Wireless connectivity is as central to the daily lives of Mainers as it is to the strength and vitality of building local economies. At no point has this been more apparent than throughout the COVID-19 pandemic, when wireless devices, mobile hotspots and smartphone apps connected Americans to work, remote learning, telehealth, e-commerce, entertainment, loved ones…the list goes on.
EDITOR’S NOTE: The following guest article was submitted by Jamie Hastings, senior vice president of external and state affairs for the Cellular Telecommunications Industry Association (CTIA®). He can be reached at email@example.com.

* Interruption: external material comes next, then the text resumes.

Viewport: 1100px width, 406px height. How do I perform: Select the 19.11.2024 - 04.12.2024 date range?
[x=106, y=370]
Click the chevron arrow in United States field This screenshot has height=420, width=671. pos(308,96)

U.S. wireless networks performed when they were needed most thanks to the significant investments made by wireless providers to strengthen and upgrade wireless infrastructure over the previous decade. While the connectivity demands during the past two years were unprecedented, the increased demand on wireless networks is nothing new.
A survey of wireless companies shows that Americans have driven a 108-times increase in mobile data traffic during the past decade, reaching a record 42 trillion Megabytes of data in 2020. In the “connected everything” 5G decade, the demand for wireless connectivity will only skyrocket.

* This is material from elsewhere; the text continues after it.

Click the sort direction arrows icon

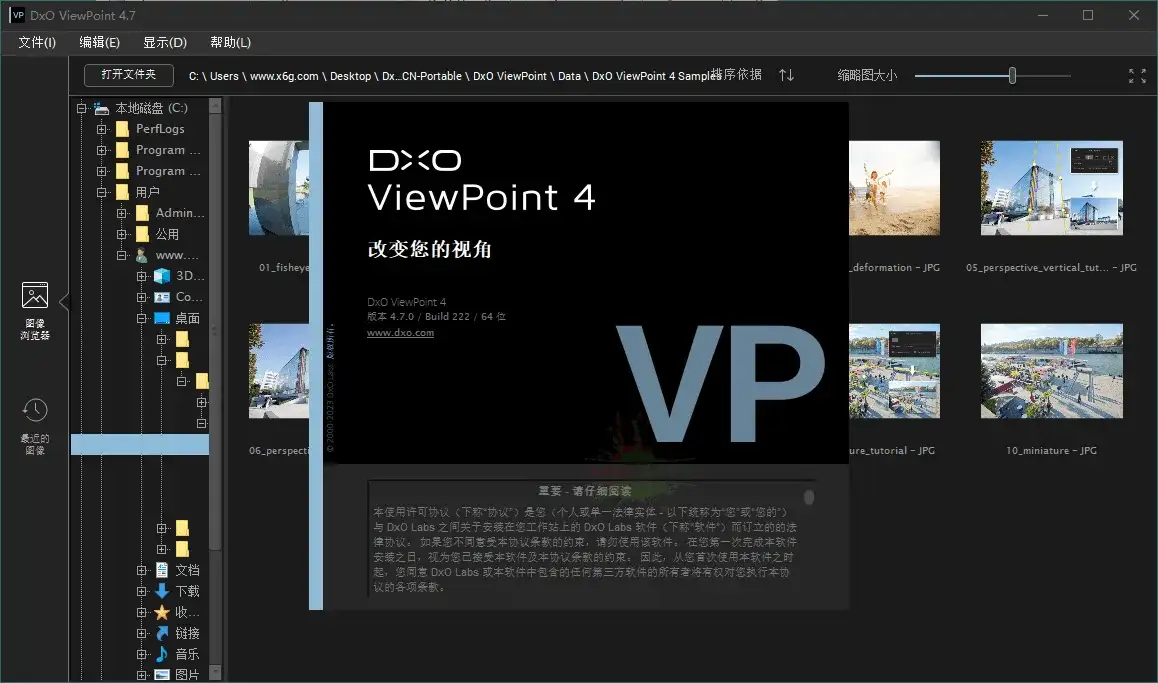coord(786,75)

5G will meet that challenge – and more!
During the past few years, America’s wireless industry has built 5G networks across the country, including in the Pine Tree State. What they’ve really built is even more powerful and important: a platform for economic growth and innovation that will create millions of jobs and help rebuild the U.S. economy.
5G will touch every aspect of our lives by revolutionizing what it means to be connected, reaching far beyond our personal mobile devices to transform Maine’s major industries of today and enable new industries and future opportunities.
The value of faster, stronger, more reliable 5G networks is already evident in today’s use cases, from smart cities and connected farms to cutting-edge manufacturing and advanced industrial applications. And, the technologies of tomorrow, such as remote surgery, efficient smart energy grids and connected cars, will soon be a reality.
The wireless industry is committed to being a key partner to help open doors to new jobs and new opportunities. It is important that Maine policymakers, too, do their part to ensure 5G and wireless is part of the connectivity solution. Unfortunately, there is legislation before the Maine Legislature, LD 383, that would unnecessarily create new barriers to wireless infrastructure deployment – particularly for small cells, an important component of 5G - in Maine’s communities. LD 383, An Act Concerning Small Wireless Facilities in Maine, would also undo reforms that resulted in an influx of investment in wireless networks. The wireless industry invests at least $100 million annually in network innovation across the state.
Sensible policy solutions that support 5G deployment and continued wireless investment in the state are as important for today’s connectivity needs as they are for helping to close the digital divide and ensuring Mainers can benefit from the future 5G Economy. LD 383 is not one of those solutions and should be soundly rejected.